In my experience, it is much safer to have some data associated with each thread, that can be modified from the outside (read other threads, in a synchronized way), and that the thread handles its termination itself from what is inside that data. This allows better cleanup and re-synchronizing (if needed) with the main thread.

I somehow remember problems using pthread cancelling on OS X, though this perhaps has been solved since. If you are using NSThread, I would not recommend mixing the APIs - pthreads and Foundation - (at least when it comes to starting and terminating...).

HTH,

Raphael

On Saturday, February 9, 2002, at 03:25 AM, Mike Shields wrote:

On Friday, February 8, 2002, at 04:37 PM, email@hidden wrote:

[snip]
Yup, that's basically the way to do it.

I can say that for something like this, a full DO implementation isn't needed. If you already have that, then that's fine, use it. But if you need to fire off a thread to do come computation and don't need it to update the UI directly, then not using DO works just as well (you'd just use NSLocks to synchronize).

The problem with calling +exit (or if there was one -exit) is that those calls stop the thread right then and there. No cleanup, nothing else is called - so if you have resources allocated, they just got leaked. Pthreads has pthread_cancel/pthread_testcancel which helps with this, but there are still issues with system calls that can be cancelled, etc. In my threads programming, I've found it easier and less complicated to have my own cancel/abort/stop strategy worked out specific to that thread and what it's doing.

True, there can be leaking and cleanup. What is the problem of attaching a delegate method to a thread that will do the cleanup for the thread?

Well the problem is there isn't one :-). Plus while a thread is an object in the Cocoa sense, underneath, it's just a pthread. So when exit is called, that in turn calls pthread_exit which cleans up the thread's stack, etc. I guess there's the possibility of using the NSThreadWillExitNotification to do some cleanup work for you, but I'm not sure what that would buy you.

The thing is, and I had this problem initially, is that a thread (as in NSThread) isn't an object you ever really get an instance of. So thinking about a thread as an object is really false. It's a way to run code from other objects in a separate task space. Notice that the only instance method is -threadDictionary, and the only way to get a thread instance is to ask for +currentThread, which as you can guess from the name is only useful in side of a thread context itself (calling that from the main thread will get you the main thread).
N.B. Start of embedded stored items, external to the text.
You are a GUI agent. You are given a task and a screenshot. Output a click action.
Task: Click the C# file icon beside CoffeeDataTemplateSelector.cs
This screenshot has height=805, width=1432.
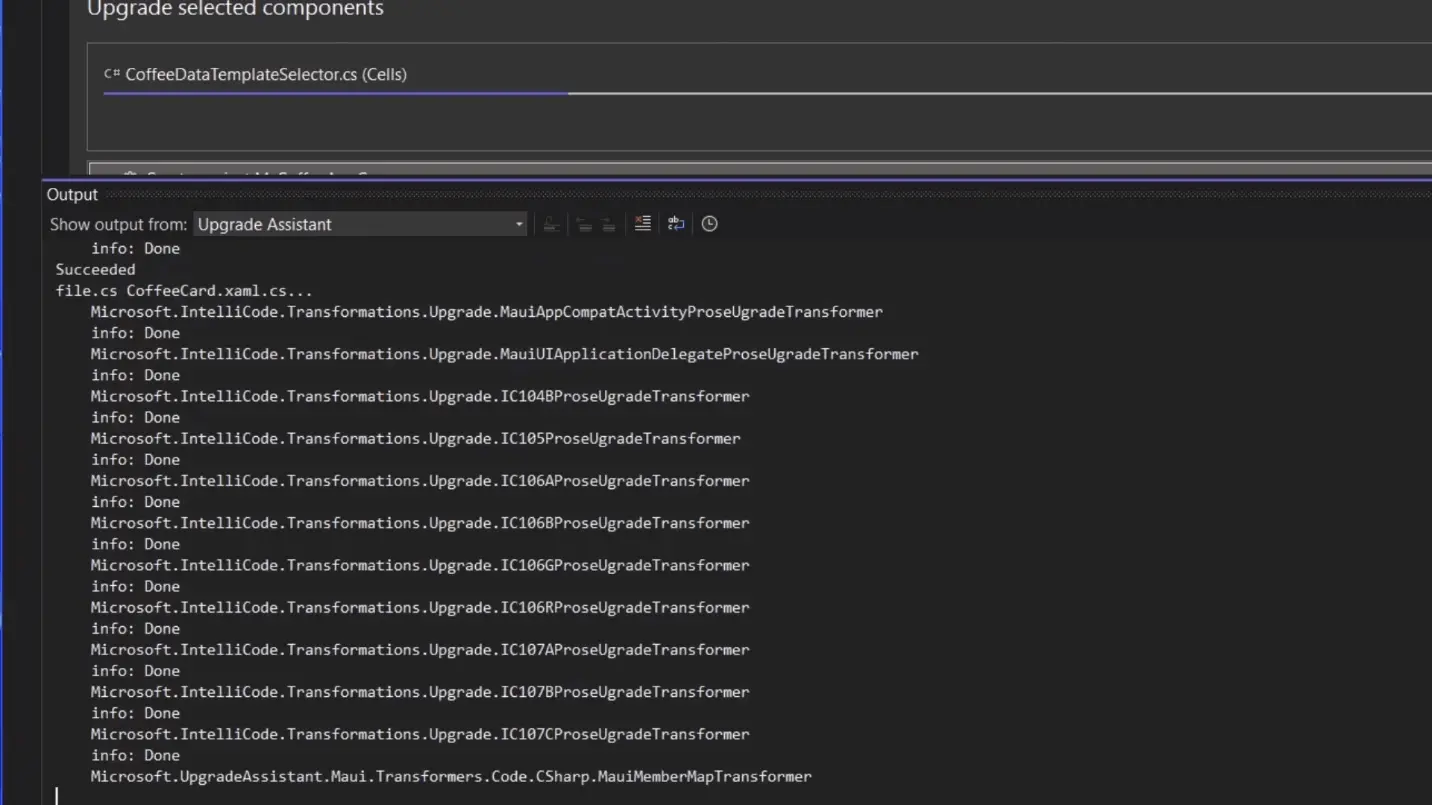112,74
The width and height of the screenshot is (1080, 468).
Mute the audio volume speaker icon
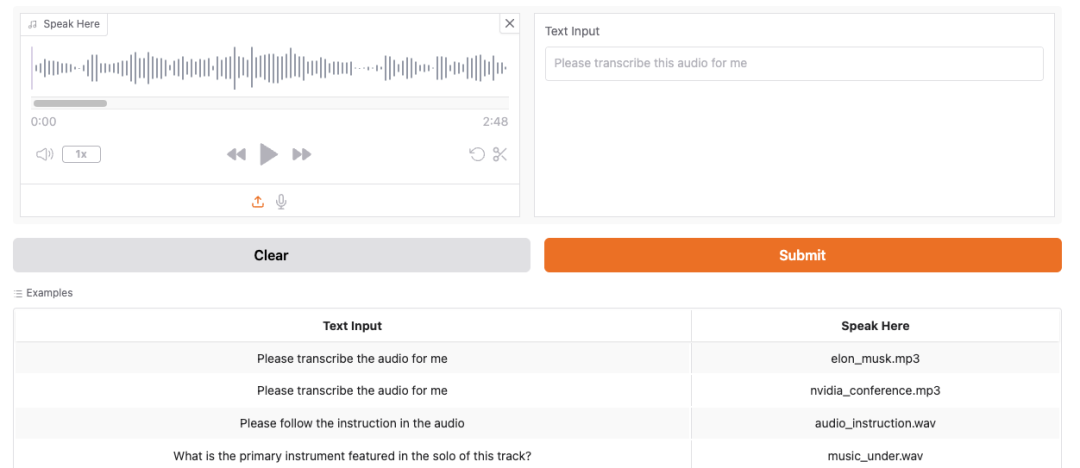(45, 154)

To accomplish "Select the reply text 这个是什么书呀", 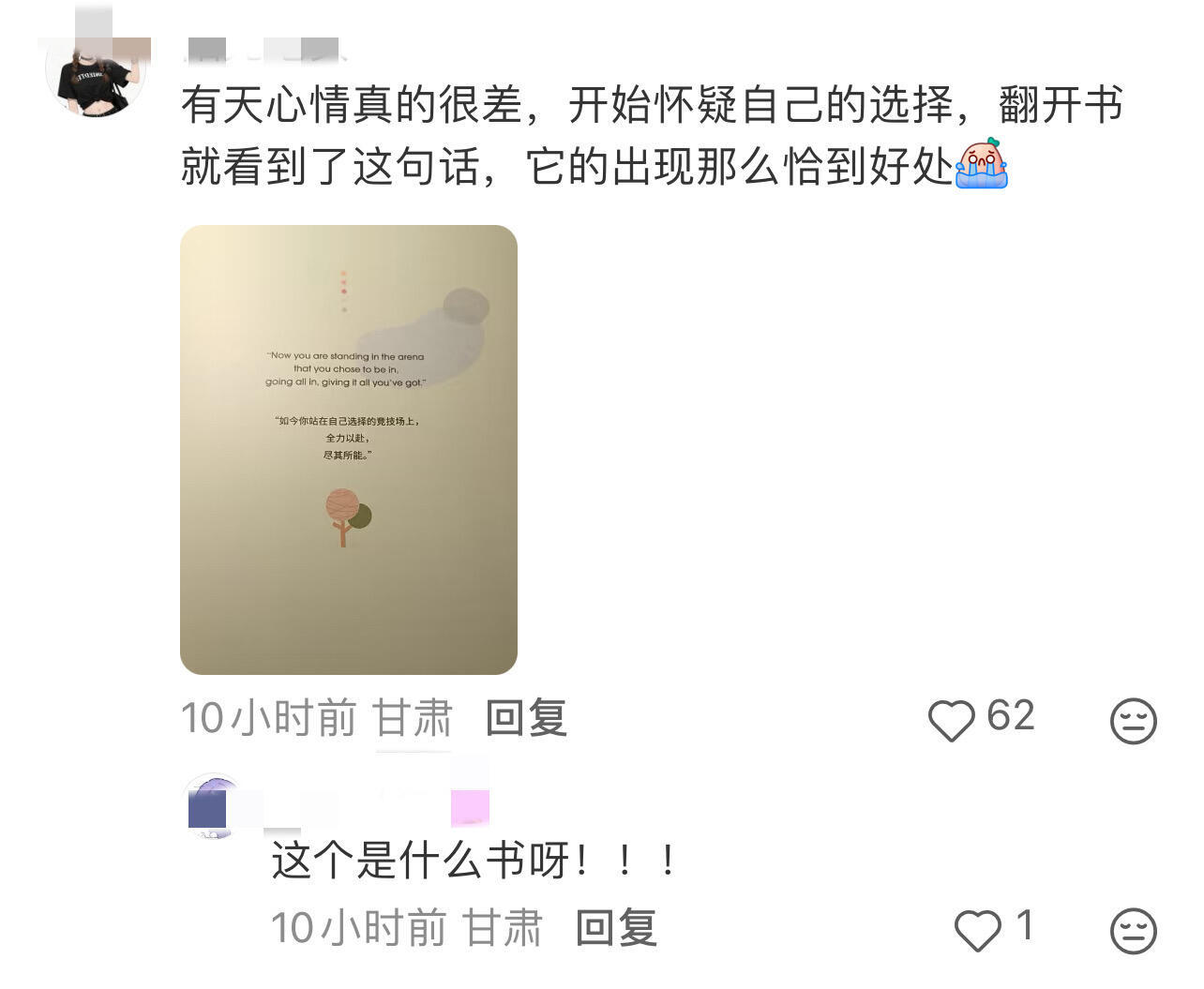I will coord(420,860).
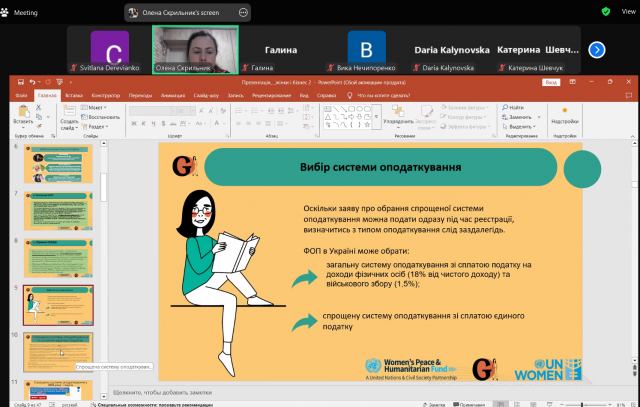Open the screen share options ellipsis

click(245, 11)
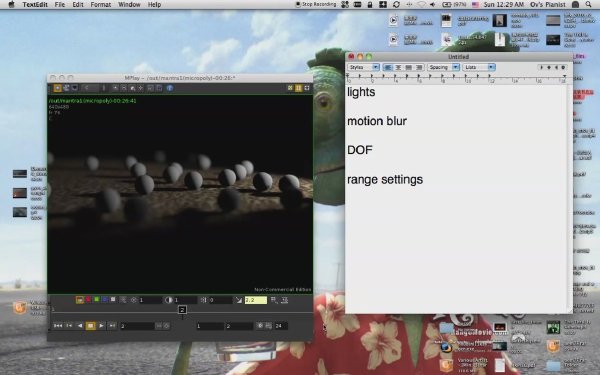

So you should really concern yourself with controlling the object you pass into +detachNewThreadSelector:toTarget:withObject: and not worry that it is running in a thread (heck maybe one day you'd make them work using NSTimers or something else) - this is from the caller's side mind you, the object itself would need to know this for locking purposes.

It might be a useful exercise to come up with a new thread class where you could name threads and then look them up through (and obtain that instance) a class method to control them (killing them, changing priorities, etc).